How the ECU decides how much fuel to inject at any given load range and any given RPM is done by looking at the factory written Base Fuel Table. This table would have been made over all kinds of testing and under all kinds of conditions but the mechanical parts of the engine would have been in perfect working order. After hours of testing to find the safe limits, best fuel economy, and best drivability for the vehicle the engine will be used in the perfect fuel table will be made. The real world is never perfect, there are so many variables within manufacturing, with aging components, with fuel, environmental conditions, and many more that this perfect fuel table can only account for a perfect environment. If anything changes then the fuel table is no longer correct for the conditions so the fuel system has to be flexible to deal with any changes. These changes from perfect are reflected in the Long and Short term fuel trims calculated and stored by the ECU.

How exactly the fuel trims work on an OBDII NSX is not known 100% as of yet but this is basically how they work.

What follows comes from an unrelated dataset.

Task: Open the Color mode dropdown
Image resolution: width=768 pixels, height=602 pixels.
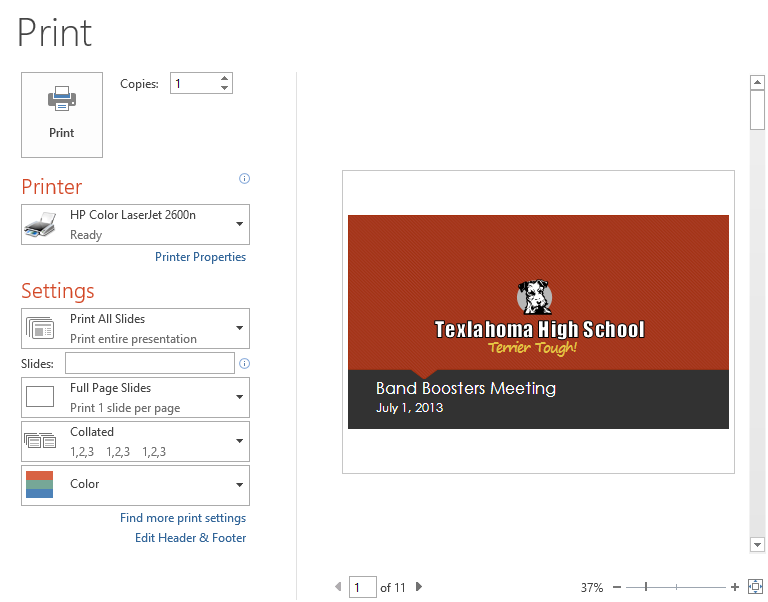Action: tap(135, 485)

After your car is warmed up and everything is considered normal by the ECU the ECU will start to monitor the cars O2 sensors, the bad thing about our cars compared to some newer cars is our cars have narrow band O2 sensors. Meaning the ECU only knows if the car is richer or leaner than 14.7:1 AFR, the ECU does not know how much richer or leaner it just knows the condition is either rich or lean. The ECU makes short term adjustments to the amount of fuel at a given RPM and given load range that the engine is running at. It will continue to make short term adjustments until the O2 sensors toggle very quickly between rich and lean. once this starts to happen the ECU knows the AFR is at 14.7:1. If the ECU had to add 10% more fuel to the factory base table for fuel then the ECU thinks the car is running 10% lean. If the car runs in this state long enough the ECU "learns" this condition and applies it to the long term fuel trims. Once the long term fuel trims have been adjusted they are applied to the entire operating range of the cars fuel table. What is unclear at least on the NSX is what happens when the car goes into WOT and the ECU stops looking at the O2 sensors for feedback, does the ECU keep adjusting the base fuel table based on the last known long term fuel trims? Most manufacturer's use the long term fuel trims in this open loop mode but recently SOS did some testing with a car setup with an FIC and Chris felt that based on his test the long term trims were being ignored in open loop WOT conditions. I have not tested this my self but most manufacturers do use these long term fuel trims in the open loop WOT conditions thinking that if the car was either rich or lean when the ECU was looking at the O2 sensors that it will still be either rich or lean when it is not looking at the sensors.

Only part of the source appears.